→ **CHALLENGE**:
Copy the material below line for line without changing anything.

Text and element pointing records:
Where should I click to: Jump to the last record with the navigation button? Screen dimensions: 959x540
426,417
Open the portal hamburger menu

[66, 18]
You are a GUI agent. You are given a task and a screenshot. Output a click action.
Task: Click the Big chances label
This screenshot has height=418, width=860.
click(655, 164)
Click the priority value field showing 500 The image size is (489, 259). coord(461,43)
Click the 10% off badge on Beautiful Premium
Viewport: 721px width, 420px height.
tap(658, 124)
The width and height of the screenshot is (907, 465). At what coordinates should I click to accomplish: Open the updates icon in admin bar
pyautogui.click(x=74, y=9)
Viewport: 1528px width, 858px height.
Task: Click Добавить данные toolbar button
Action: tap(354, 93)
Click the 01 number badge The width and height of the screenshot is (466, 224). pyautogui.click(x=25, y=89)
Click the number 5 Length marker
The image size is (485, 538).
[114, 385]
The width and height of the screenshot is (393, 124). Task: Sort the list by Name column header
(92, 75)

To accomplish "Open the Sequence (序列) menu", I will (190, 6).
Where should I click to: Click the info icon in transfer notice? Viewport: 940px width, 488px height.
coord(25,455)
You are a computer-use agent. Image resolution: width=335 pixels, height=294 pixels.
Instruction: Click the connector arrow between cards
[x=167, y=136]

→ **ANSWER BELOW**:
Where should I click to: Jump to the last record with the navigation button? Screen dimensions: 959x540
426,417
Open the portal hamburger menu

[66, 18]
You are a GUI agent. You are given a task and a screenshot. Output a click action.
Task: Click the Big chances label
This screenshot has height=418, width=860.
click(655, 164)
Click the priority value field showing 500 The image size is (489, 259). coord(461,43)
Click the 10% off badge on Beautiful Premium
Viewport: 721px width, 420px height.
tap(658, 124)
The width and height of the screenshot is (907, 465). At what coordinates should I click to accomplish: Open the updates icon in admin bar
pyautogui.click(x=74, y=9)
Viewport: 1528px width, 858px height.
Task: Click Добавить данные toolbar button
Action: tap(354, 93)
Click the 01 number badge The width and height of the screenshot is (466, 224). pyautogui.click(x=25, y=89)
Click the number 5 Length marker
The image size is (485, 538).
[114, 385]
The width and height of the screenshot is (393, 124). Task: Sort the list by Name column header
(92, 75)

To accomplish "Open the Sequence (序列) menu", I will (190, 6).
Where should I click to: Click the info icon in transfer notice? Viewport: 940px width, 488px height.
coord(25,455)
You are a computer-use agent. Image resolution: width=335 pixels, height=294 pixels.
Instruction: Click the connector arrow between cards
[x=167, y=136]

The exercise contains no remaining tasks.